Namespaces
In C++, there is a concept called a "namespace." Namespaces in C++ were largely introduced to counteract the problem of name conflicts when importing large bodies of code. Because of this rather kludgy purpose, explicit namespaces do not exist in D, for the reason that modules create enough of a namespace.
While the C++ idea of a namespace is indeed not useful in a language like D, it can be recast into a new language construct, one which follows the same basic idea, but which provides useful features and abstraction capabilities.
MiniD has namespaces, but unlike in C++, they are meant to logically group together declarations, and with a little syntactic sugar, can represent some other interesting constructs as well.
Creating Namespaces
Namespaces can exist in two places: at module level and inside class declarations.
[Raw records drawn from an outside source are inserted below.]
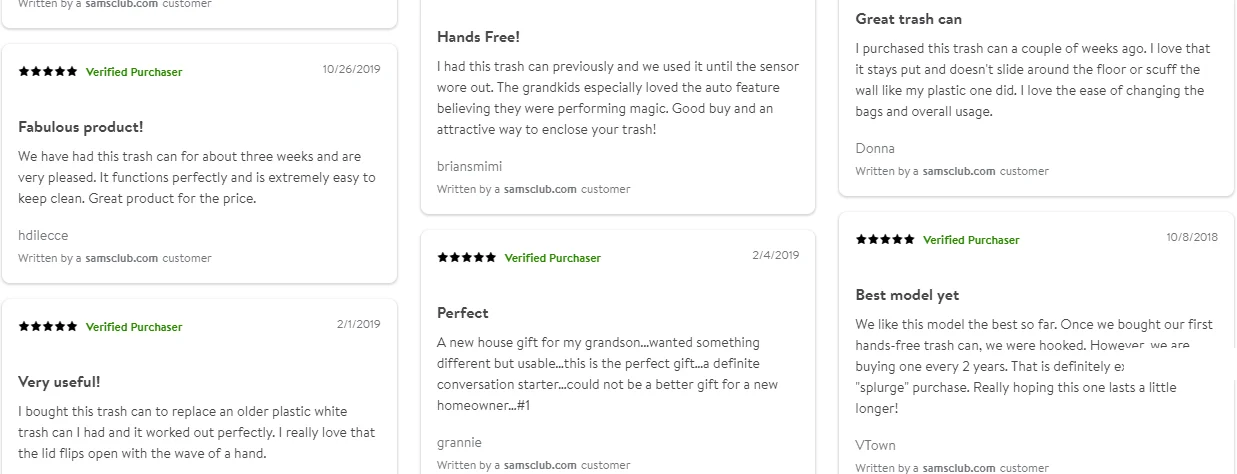Click Verified Purchaser badge dated 2/4/2019
The image size is (1237, 474).
552,258
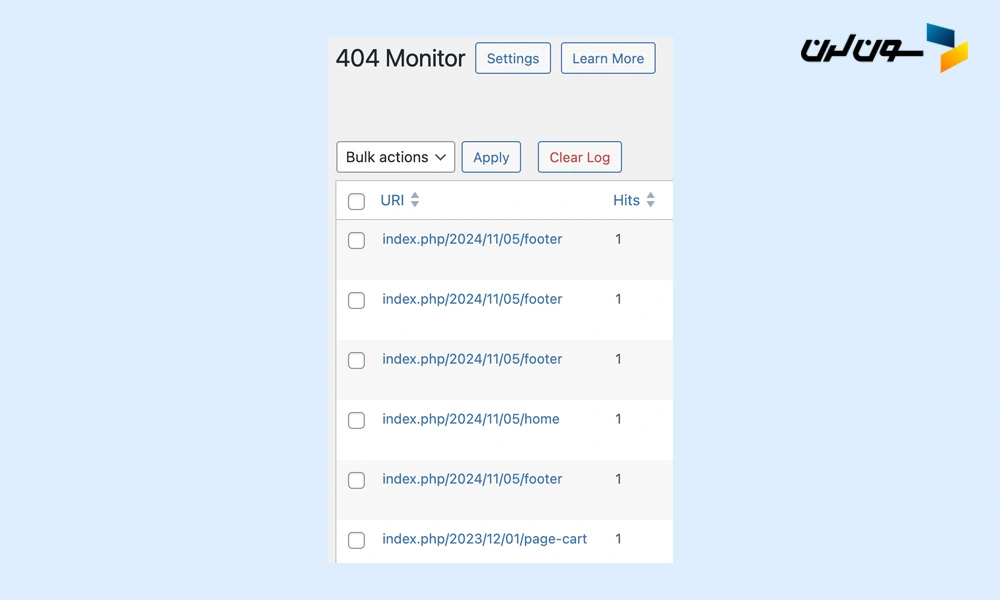
Task: Click the URI column sort arrows
Action: coord(415,200)
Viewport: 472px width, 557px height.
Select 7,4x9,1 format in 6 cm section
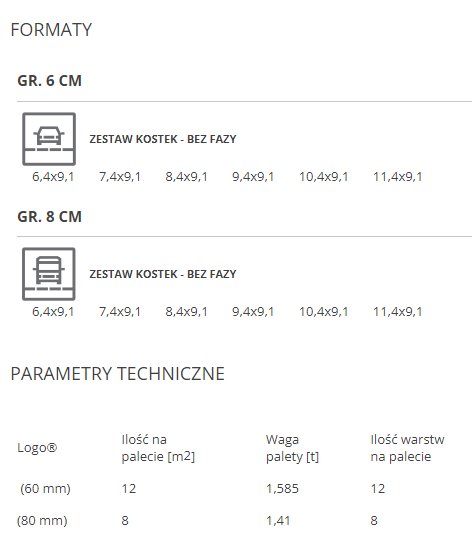120,177
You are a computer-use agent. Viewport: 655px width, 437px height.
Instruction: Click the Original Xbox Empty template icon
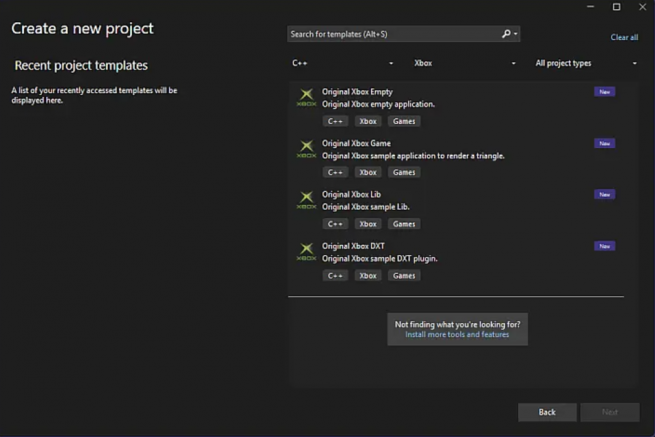(x=306, y=98)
They follow the same form, but only differ in what kinds of declarations they can hold.
DeclDef:
ClassDeclaration
ModuleNamespaceDeclaration
Declaration
ClassDeclaration:
'class' Identifier [':' Identifier {'.' Identifier}] '{' {ClassElem} '}'
ClassElem:
CtorDeclaration
DtorDeclaration
ClassNamespaceDeclaration
Declaration
CtorDeclaration:
'this' Parameters FunctionBody
DtorDeclaration:
'~' 'this' '(' ')' FunctionBody
ClassNamespaceDeclaration:
'namespace' Identifier '{' {ClassNamespaceDeclaration | Declaration} '}'
ModuleNamespaceDeclaration:
'namespace' Identifier '{' {DeclDef} '}'
Declaration:
VariableDeclaration
FunctionDeclaration
As this snippet of the grammar shows, a module-level namespace can hold any kind of declaration, while a class-level namespace can only hold regular (variable and function) declarations and other namespaces (which have the same constraint). This is so that classes cannot be declared inside other classes (a restriction which could be changed in MiniD 2.0 ;) ).
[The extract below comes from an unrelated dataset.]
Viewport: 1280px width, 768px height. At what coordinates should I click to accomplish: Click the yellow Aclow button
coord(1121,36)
Here are some examples of namespaces:
namespace Utensils { def void fork() { io.writefln("fork!"); } def void knife() { io.writefln("knife!"); } } class MyClass { namespace Position { def int mX; def int mY; def int getX() { return mX; } } }
Here is how they'd be used:
Utensils.fork(); Utensils.knife(); def MyClass m = new MyClass(); m.Position.mX = 5; io.writefln(m.Position.getX());
You access their members them with the dot syntax, just like class or module members.
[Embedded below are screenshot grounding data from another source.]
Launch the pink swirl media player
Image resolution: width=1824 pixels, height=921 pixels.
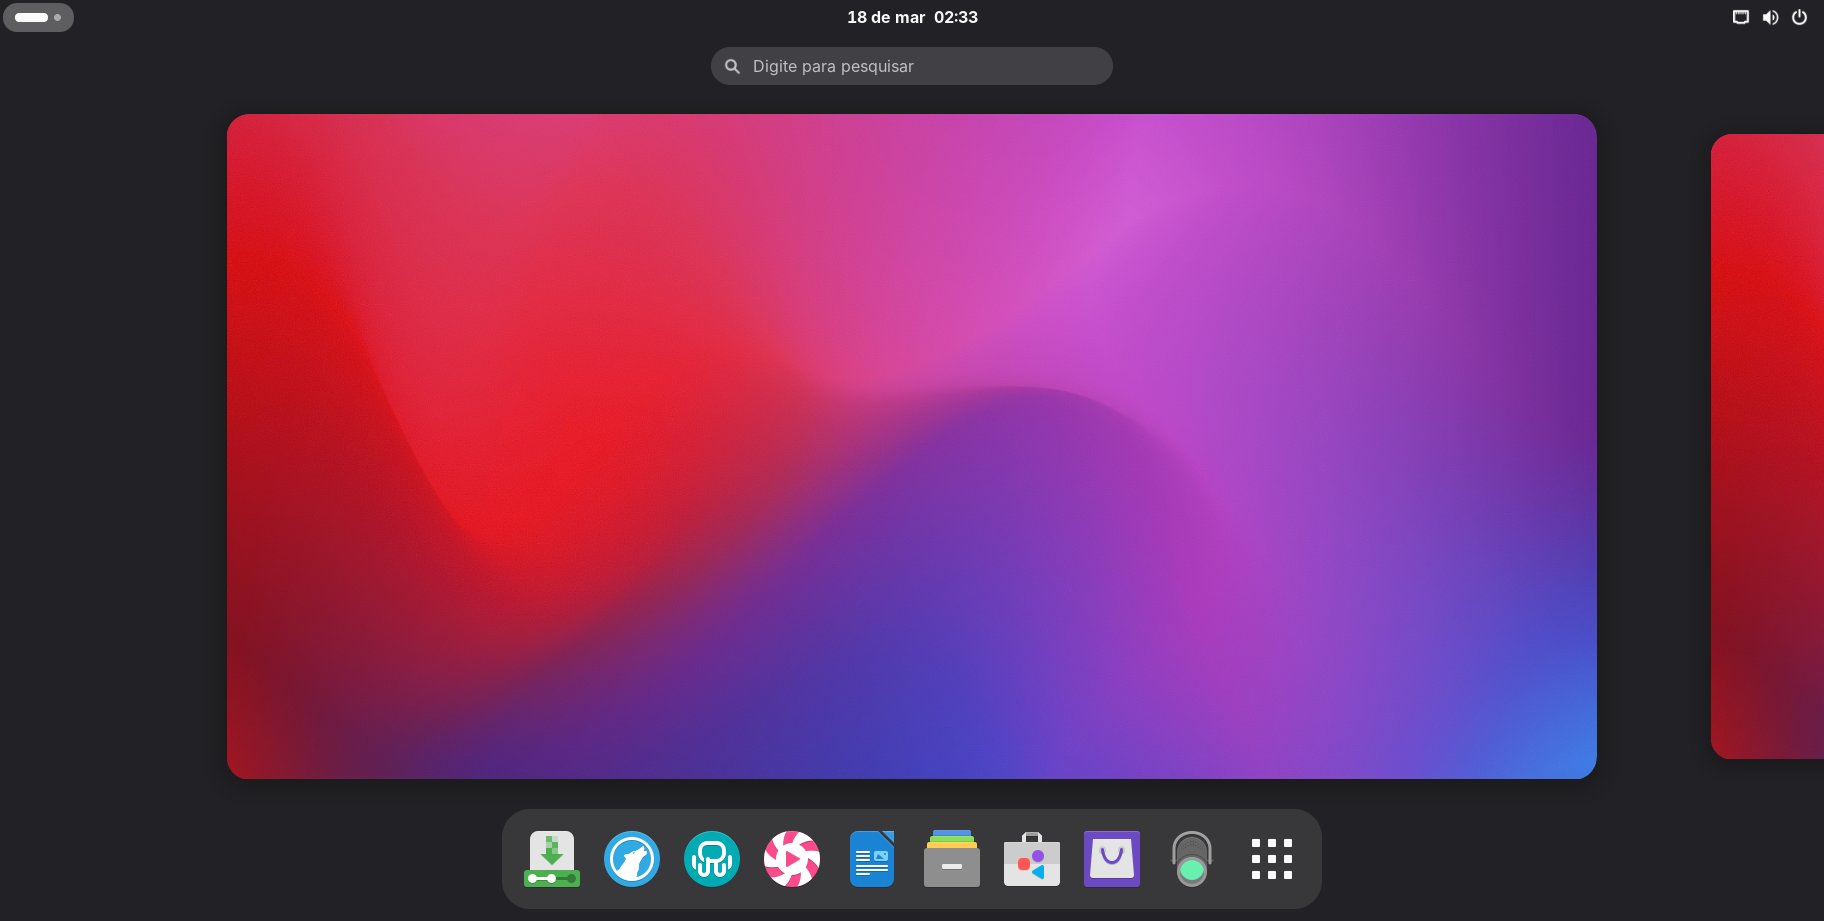coord(792,859)
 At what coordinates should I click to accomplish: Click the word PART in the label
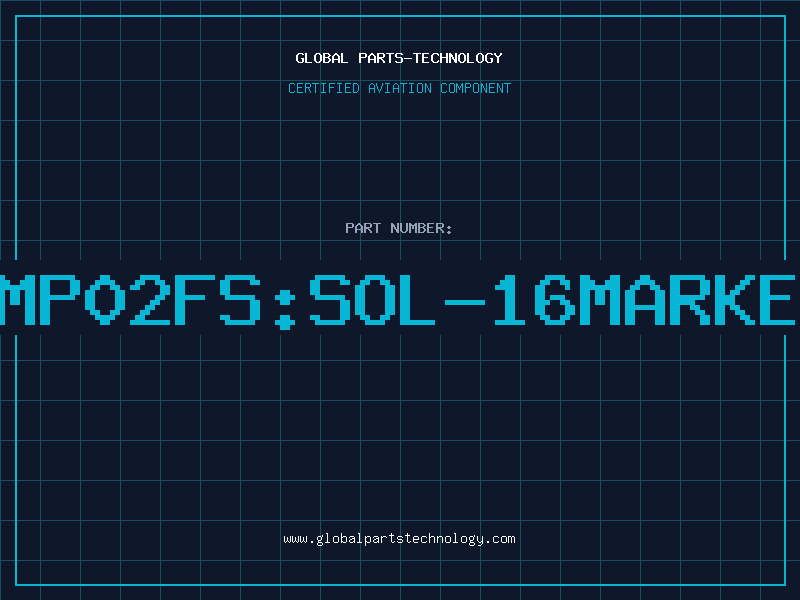tap(363, 228)
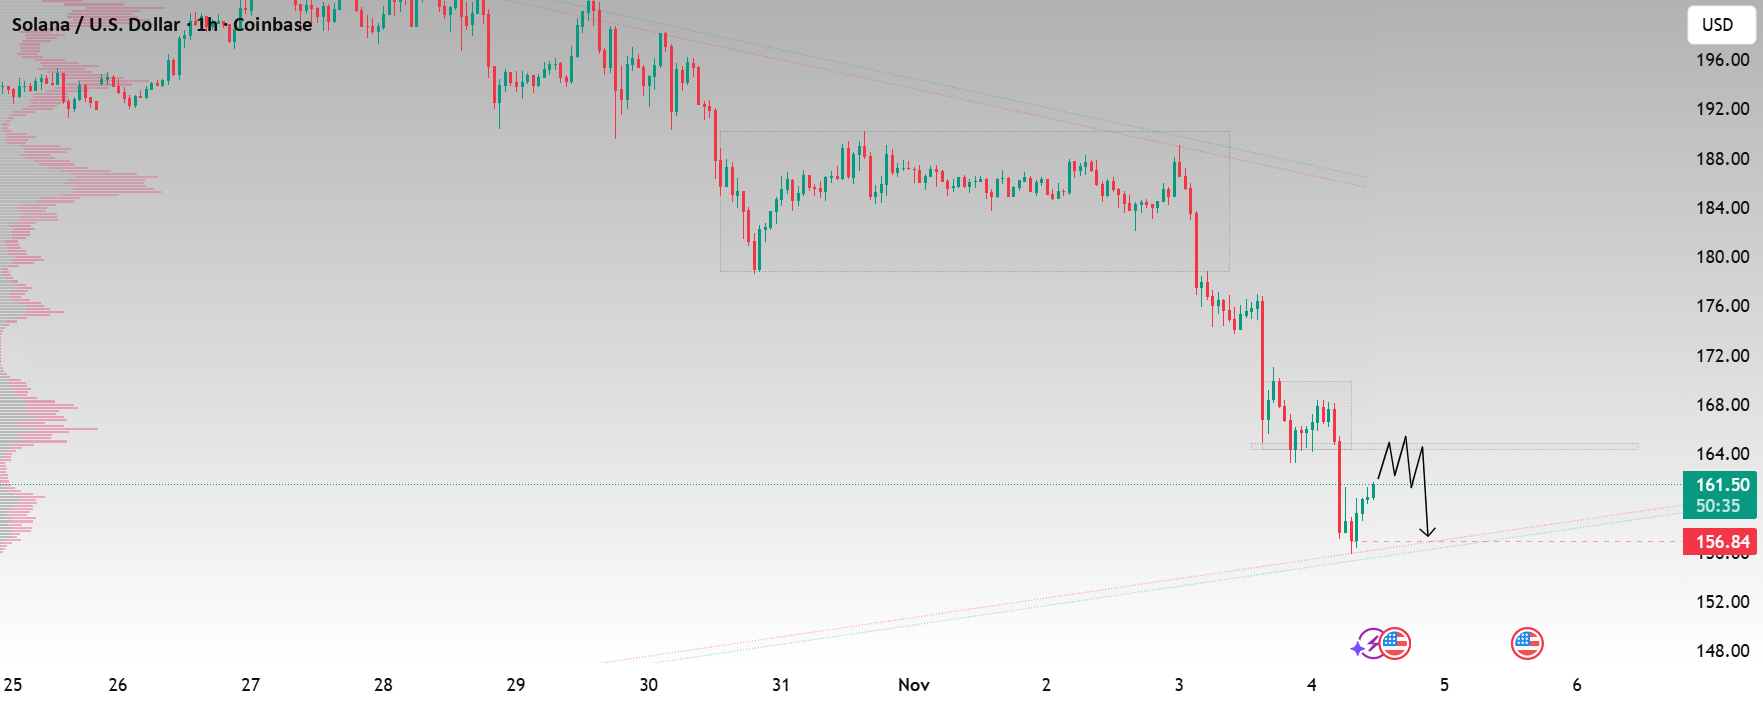Click the 28 date label on time axis

click(x=383, y=685)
Namespaces are not a "true" language construct; that is, they mean nothing in the outputted program. All they do is add a prefix to a name. Because of this, namespaced class members can also be overridden:
class Base { namespace position { def int getX() { return 5; } } } class Derived : Base { namespace position { def int getX() { return 10; } } } ... def Base b = new Derived(); io.writefln(b.position.getX()); // writes 10, as position.getX() has been overridden
Okay, this is all well and good; we can logically group declarations. But what other purposes do namespaces serve? Well, namespaces can also participate in operator overloading, just as classes can. Because of this, interesting things can be achieved:
class OpTest { namespace array { char[] opIndex(int index) { return string.format("index: ", index); } char[] opIndexAssign(char[] value, int index) { return string.format("index: ", index, " value: ", value); } int length() { return 5; } } } ... def OpTest t = new OpTest(); io.writefln(t.array[4]); // writes "index: 4" io.writefln(t.array[5] = "hey"); // writes "index: 5 value: hey" io.writefln(t.array.length()); // writes "5"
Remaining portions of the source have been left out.